Herve Falciani talks to Channel 4 News
Herve Falciani told Business Editor Siobhan Kennedy on Thursday that Spain’s justice department had more data than the British authorities. “They have much more data than the UK have and it could be a good opportunity for the department of justice or the UK department of justice to collaborate. They (the French) have more detail than you and less than Spain.”
Mr Falciani said “hundreds” of other banks were involved in the same activities as HSBC. He said he called HSBC in 2008 and was told to fill out a form relating to every HSBC client whose details he held. When he explained this would not be possible, he was told: “I’m sorry, I don’t know what to do.”
HMRC Permanent Secretary Lin Homer said three cases were passed to the CPS, which chose to prosecute only one of them. The allegations surfaced again this week after the Guardian and BBC Panorama analysed information from the files.
Former director of public prosecutions Keir Starmer, a Labour parliamentary candidate, said criminal prosecution, rather than civil penalties, should be used in allegations of tax evasion.
He told the BBC Today programme: “Tax evasion involving dishonesty is not sort of fraud, it is fraud, it is criminal and should be treated as all other fraud is treated. In my view, criminal prosecution ought to be the default position for tax evasion, not civil penalties.”

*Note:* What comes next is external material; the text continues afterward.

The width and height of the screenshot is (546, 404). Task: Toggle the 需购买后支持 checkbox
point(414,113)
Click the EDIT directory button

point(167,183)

At a meeting of the Commons public accounts committee on Wednesday, Ms Homer was asked if HMRC had received data from Mr Falciani in 2008. She responded: “Not to my knowledge.”
A spokesman for HMRC said: “HMRC has not found a record of receiving an email or any phone call from Mr Falciani in 2008. As Lin Homer said at the PAC, we are looking into whether HMRC received an email or phone call, and if we did what then happened.”